As well as swimming at the 1936 Olympics, Havelange was part of the
Brazilian water polo team at the 1952 Helsinki Games and was chef de mission
for the Brazilian delegation at the 1956 Olympics in Melbourne.
And it was as a sports administrator, particularly in football,
that Havelange made his mark.
He embarked on a career which began as president of the
Metropolitan Swimming Federation in Brazil. He also became a member of the
Brazilian Olympic Committee and joined the International Cycling Union in 1958.
After becoming vice-president of the Brazilian Sports
Confederation, he served as president from 1958 to 1973, before he became the
most powerful man in world football.
In 1974 he succeeded Britain's Sir Stanley Rous to be elected Fifa
president, marshalling support among those unhappy at the perceived European
domination of the world governing body.
An imposing figure, with piercing blue eyes, his astuteness as a
politician and his adeptness at retaining power enabled him to hold the Fifa
presidency for 24 years until being succeeded by Blatter in 1998.

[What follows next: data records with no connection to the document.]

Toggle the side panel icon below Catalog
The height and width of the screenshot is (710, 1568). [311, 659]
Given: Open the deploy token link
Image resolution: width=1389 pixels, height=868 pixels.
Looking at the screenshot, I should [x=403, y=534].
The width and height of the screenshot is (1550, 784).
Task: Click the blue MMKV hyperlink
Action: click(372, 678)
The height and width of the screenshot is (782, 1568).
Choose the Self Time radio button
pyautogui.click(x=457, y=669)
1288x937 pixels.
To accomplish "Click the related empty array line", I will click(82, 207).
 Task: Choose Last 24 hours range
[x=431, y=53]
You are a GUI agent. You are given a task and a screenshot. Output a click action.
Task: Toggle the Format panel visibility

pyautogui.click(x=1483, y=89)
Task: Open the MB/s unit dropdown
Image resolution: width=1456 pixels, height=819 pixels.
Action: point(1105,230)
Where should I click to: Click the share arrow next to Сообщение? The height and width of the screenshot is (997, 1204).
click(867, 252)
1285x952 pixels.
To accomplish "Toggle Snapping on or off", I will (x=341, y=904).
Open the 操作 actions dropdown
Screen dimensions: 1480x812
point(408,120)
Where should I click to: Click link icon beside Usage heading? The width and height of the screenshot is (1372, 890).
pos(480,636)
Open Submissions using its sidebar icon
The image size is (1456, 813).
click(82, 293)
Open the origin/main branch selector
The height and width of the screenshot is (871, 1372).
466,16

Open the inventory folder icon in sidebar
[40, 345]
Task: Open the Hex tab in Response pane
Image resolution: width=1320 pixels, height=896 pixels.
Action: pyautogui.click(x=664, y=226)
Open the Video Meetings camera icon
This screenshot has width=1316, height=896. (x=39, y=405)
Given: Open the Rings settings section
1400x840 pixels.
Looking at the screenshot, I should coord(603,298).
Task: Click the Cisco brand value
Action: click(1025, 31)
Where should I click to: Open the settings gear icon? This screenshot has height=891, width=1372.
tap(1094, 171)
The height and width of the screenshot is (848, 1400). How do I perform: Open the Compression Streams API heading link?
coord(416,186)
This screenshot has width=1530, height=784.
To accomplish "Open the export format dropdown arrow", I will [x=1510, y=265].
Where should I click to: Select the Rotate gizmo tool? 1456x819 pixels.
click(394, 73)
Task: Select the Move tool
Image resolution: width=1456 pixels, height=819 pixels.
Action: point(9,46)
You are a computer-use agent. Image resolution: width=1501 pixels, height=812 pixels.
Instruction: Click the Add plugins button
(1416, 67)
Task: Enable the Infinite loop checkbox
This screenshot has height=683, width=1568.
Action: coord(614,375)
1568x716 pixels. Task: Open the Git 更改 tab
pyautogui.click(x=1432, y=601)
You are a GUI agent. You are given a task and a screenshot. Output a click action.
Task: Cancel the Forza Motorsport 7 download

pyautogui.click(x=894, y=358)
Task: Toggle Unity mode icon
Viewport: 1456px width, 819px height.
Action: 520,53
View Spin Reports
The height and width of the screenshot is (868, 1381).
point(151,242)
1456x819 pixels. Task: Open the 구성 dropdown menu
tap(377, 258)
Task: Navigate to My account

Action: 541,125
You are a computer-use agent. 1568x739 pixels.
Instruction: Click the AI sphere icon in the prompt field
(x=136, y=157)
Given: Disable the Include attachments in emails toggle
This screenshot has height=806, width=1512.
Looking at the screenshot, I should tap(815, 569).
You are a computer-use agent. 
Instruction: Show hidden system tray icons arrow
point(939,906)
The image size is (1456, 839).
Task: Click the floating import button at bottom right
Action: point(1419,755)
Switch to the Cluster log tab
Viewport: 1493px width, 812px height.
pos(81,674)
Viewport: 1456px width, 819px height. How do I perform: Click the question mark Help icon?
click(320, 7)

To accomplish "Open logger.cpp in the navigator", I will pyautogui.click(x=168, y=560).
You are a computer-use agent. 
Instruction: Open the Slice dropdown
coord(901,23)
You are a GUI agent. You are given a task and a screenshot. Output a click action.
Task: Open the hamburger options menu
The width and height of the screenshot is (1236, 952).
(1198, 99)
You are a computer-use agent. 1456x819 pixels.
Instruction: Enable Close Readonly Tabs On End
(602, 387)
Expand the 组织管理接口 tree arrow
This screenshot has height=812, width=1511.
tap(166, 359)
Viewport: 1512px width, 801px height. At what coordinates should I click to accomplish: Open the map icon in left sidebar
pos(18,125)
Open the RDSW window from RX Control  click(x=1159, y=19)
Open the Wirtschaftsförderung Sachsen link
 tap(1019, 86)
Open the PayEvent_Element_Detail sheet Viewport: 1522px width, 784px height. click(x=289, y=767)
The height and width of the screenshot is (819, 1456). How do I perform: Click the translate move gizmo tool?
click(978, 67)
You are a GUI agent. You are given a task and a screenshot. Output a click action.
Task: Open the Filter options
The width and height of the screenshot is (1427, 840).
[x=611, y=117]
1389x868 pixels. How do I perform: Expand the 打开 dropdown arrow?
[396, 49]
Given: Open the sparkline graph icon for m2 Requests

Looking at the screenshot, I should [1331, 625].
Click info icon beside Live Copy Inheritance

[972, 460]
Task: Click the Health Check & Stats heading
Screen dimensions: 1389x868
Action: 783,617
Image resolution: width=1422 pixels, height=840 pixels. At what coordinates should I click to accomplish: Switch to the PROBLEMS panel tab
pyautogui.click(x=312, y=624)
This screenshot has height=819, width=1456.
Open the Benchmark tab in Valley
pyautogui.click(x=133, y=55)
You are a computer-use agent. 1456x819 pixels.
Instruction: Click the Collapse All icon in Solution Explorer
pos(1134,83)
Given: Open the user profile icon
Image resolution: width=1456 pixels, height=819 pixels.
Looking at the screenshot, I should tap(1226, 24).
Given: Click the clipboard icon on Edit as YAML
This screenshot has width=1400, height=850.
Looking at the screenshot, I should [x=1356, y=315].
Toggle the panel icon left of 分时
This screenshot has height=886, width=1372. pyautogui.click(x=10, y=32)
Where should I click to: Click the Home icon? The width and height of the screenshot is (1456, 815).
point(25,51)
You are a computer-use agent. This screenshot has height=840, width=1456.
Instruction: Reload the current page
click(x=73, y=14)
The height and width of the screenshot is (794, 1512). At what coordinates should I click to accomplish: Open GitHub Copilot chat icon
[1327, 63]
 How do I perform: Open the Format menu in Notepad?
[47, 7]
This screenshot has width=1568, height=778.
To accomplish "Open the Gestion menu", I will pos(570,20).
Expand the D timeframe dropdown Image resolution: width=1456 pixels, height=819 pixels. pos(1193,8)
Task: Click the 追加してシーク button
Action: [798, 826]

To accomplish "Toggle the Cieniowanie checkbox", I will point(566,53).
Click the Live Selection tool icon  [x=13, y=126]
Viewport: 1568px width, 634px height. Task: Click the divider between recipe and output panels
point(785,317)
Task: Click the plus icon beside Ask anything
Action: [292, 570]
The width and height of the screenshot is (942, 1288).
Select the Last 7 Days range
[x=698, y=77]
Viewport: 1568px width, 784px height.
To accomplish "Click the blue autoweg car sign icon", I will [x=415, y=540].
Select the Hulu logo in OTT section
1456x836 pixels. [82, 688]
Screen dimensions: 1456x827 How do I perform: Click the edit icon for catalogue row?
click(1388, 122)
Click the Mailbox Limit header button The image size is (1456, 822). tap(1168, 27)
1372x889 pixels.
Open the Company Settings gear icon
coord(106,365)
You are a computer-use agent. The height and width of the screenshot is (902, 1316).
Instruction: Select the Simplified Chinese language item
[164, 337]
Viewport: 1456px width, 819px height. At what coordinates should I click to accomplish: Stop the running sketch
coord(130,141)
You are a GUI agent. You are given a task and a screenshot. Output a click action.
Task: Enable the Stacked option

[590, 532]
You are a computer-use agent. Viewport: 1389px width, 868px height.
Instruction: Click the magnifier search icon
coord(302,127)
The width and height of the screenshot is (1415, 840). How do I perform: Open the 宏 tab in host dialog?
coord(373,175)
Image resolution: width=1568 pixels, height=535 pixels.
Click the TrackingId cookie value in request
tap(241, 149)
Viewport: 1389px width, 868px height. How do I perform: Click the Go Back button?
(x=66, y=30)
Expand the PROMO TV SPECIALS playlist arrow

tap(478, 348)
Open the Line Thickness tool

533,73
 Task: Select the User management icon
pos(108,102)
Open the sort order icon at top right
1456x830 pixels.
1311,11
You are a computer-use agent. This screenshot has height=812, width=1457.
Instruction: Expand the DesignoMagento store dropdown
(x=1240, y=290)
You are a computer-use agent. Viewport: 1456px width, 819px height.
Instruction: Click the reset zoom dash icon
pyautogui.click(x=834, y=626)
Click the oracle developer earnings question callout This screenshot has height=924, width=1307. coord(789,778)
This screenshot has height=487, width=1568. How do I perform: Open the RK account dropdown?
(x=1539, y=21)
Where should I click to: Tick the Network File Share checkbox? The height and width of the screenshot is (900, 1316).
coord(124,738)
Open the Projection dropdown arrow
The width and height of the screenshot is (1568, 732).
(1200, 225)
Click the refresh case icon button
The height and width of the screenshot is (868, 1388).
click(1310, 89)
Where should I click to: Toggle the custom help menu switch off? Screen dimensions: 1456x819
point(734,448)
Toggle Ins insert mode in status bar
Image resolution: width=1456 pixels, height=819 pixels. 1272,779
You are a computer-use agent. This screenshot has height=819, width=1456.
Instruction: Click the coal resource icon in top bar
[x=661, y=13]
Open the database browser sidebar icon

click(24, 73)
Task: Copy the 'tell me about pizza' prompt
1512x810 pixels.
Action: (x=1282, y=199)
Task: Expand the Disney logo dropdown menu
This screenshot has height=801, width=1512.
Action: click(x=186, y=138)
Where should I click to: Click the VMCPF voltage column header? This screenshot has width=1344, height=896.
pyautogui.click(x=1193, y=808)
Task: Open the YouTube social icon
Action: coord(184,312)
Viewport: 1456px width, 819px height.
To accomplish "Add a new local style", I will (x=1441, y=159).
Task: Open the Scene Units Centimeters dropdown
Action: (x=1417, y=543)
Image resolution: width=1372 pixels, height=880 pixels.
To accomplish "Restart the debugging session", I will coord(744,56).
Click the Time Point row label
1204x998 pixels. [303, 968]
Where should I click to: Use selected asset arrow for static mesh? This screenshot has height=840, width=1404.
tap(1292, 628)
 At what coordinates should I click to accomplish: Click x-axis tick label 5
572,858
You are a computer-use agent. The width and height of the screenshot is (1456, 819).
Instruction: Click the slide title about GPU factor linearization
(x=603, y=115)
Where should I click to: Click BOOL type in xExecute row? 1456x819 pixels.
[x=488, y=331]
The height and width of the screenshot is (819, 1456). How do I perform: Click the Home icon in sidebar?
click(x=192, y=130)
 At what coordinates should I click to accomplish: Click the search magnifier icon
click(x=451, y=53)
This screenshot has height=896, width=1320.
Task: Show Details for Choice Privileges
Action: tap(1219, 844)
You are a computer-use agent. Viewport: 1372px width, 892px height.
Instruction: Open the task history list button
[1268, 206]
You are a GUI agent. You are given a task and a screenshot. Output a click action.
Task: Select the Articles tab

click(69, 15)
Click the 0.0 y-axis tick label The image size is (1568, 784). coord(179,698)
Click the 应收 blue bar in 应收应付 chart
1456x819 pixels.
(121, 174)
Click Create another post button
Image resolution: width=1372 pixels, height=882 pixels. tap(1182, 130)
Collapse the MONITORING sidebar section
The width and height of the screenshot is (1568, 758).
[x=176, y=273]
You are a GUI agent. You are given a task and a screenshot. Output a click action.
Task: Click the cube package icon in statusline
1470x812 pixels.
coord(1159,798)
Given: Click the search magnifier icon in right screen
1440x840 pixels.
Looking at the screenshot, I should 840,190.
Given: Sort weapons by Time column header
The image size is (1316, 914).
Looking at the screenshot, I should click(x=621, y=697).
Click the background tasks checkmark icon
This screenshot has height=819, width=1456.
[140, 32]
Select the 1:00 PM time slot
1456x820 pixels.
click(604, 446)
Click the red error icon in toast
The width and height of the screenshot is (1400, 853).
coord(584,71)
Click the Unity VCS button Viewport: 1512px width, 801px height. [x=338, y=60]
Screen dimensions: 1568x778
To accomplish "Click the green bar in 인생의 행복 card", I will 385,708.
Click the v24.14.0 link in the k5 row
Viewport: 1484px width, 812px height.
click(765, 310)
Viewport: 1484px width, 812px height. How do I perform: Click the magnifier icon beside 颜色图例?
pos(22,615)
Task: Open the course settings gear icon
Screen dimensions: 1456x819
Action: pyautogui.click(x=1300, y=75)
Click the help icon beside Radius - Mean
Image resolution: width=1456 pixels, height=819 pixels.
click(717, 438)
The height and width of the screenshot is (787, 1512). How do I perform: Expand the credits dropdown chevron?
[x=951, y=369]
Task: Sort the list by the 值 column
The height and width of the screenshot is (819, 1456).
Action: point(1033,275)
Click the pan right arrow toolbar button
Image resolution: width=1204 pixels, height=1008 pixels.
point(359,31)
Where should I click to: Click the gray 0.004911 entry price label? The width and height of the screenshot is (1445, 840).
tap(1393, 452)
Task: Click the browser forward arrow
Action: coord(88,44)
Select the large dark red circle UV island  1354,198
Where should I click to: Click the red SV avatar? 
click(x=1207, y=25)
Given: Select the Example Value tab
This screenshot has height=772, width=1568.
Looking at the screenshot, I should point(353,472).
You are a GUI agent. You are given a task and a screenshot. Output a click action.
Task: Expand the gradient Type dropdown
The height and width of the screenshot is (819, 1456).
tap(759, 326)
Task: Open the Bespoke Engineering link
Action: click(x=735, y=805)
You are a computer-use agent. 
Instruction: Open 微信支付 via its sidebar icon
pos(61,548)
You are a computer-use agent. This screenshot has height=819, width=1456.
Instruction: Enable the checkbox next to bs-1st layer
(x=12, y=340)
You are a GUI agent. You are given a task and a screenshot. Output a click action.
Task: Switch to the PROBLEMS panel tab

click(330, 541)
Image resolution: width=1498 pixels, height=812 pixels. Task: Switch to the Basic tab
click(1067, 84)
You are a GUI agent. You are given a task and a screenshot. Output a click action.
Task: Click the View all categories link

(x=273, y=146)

When Havelange was elected president, Fifa's Zurich headquarters
housed just 12 staff members. But that figure increased almost tenfold over the
next two decades as Fifa's organizational responsibilities and commercial
interests grew.
Increasing the size of the World Cup to 32 teams gave countries
from Asia, Oceania and Africa the chance to shine on the world stage, Cameroon
becoming the first African country to reach the quarter-finals in 1990.
It was Havelange who launched a wave of new tournaments, notably
the world championships at Under-17 and Under-20 level in the late 1980s and the
Fifa Confederations Cup and Fifa Women's World Cup at the start of the 1990s.